For Sunday, January 18, 2026
Draw Us In The Spirit’s Tether

By David Jolliffe

The anthem that the St. Paul’s choir will sing at the 11 am service on January 18 has traveled a circuitous path from a hymn originally published in the 19th century to Harold Friedell’s lovely expansion and arrangement first performed in 1957, which the choir will perform on Sunday.

Carlton Young, the former editor of the United Methodist Hymnal sketches out the aforementioned path:
In 1874 George H. Bourn privately published Seven Post-Communion Hymns for use in the chapel at St. Edmund’s College, Salisbury. One of the hymns, “Lord, Enthroned in Heavenly Splendor,” was included in Supplement to Hymns Ancient and Modern (1889), and later in The English Hymnal (1906), set to the powerful Welsh tune “Bryn Calfaria.” Percy Dearmer, an Anglican priest and poet, thought this popular tune lacked the desired quiet devotional qualities for a post-Communion hymn. Consequently, he composed three new stanzas and set them to an ancient melody. Before the hymn text was published in the U.S. in Hymnbook for Christian Worship (1970), it gained popularity because of Harold Friedell’s 1957 anthem setting. Friedell (1905-1958) was a professor of theory and composition at the School of Sacred Music, Union Theological Seminary, New York City.

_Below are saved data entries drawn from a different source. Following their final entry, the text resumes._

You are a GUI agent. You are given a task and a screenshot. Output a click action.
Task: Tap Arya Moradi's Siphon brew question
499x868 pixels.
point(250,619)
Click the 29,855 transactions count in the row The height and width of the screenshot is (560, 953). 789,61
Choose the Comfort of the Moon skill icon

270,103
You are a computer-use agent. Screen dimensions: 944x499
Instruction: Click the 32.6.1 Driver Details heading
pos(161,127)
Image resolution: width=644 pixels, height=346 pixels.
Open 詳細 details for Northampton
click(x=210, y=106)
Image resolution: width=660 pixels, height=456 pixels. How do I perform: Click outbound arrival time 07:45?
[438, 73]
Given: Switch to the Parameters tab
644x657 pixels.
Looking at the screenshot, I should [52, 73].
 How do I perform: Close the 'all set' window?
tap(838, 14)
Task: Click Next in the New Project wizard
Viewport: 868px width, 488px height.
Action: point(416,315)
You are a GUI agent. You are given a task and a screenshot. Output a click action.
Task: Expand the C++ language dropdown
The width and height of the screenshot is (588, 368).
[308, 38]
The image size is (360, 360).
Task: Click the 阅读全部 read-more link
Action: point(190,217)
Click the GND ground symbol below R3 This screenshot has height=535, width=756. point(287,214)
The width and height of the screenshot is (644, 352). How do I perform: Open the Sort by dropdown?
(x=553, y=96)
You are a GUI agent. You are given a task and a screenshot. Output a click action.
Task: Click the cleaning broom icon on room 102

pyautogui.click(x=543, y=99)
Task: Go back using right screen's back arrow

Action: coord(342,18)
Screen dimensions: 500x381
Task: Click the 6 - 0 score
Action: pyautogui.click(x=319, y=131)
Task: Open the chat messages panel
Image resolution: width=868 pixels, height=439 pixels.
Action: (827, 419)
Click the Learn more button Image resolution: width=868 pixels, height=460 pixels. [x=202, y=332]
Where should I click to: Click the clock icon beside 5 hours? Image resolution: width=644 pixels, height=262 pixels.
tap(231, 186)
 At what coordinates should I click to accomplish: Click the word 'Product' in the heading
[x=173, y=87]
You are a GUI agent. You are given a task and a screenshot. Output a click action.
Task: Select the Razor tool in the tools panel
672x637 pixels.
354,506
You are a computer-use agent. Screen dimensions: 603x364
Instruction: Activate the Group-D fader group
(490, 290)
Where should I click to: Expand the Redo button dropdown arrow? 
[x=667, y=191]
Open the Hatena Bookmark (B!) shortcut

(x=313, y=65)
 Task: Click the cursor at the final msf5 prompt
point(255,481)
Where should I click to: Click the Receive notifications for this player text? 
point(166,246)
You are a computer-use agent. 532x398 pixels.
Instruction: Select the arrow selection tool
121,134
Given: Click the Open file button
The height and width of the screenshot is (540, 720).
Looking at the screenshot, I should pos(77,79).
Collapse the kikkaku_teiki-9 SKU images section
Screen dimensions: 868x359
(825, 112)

According to Young, Dearmer was one of the most influential leaders in twentieth-century English hymnody.” He was born in Kilburn, Middlesex, England, and died at London’s Westminster Abbey.  Educated at Westminster School and Christ Church, Oxford, Dearmer served as a British Red Cross chaplain in Serbia during World War I. After the war he became a professor of ecclesiastical art at King’s College, London, and later served as canon of Westminster.

Here are the lyrics:

Draw us in the Spirit's tether,
For when humbly in Your name
Two or three are met together,
You are in the midst of them;
Alleluia! Alleluia!
Touch we now Your garment's hem. 

As disciples used to gather
In the name of Christ to sup,
Then with thanks to God the giver
Break the bread and bless the cup,
Alleluia! Alleluia!
So now bind our friendship up.

All our meals and all our living
Make as sacraments of You,
That by caring, helping, giving,
We may be disciples true.
Alleluia! Alleluia!
We will serve with faith anew.

The text beautifully links the singer with the disciples who gathered with Christ at the table (Matthew 18:20). We are joined by a “tether”—an archaic word but an appropriate image of the work of the Holy Spirit that links Christians of every time and place at the table. In the final stanza, Dearmer makes a beautiful and powerful statement that “All our meals and all our living make as sacraments of thee.” Through “caring, helping, giving, we may true disciples be.” Thus, the hymn begins in the upper room with the disciples and comes full circle as we join them around the table and are nourished to serve others in the world.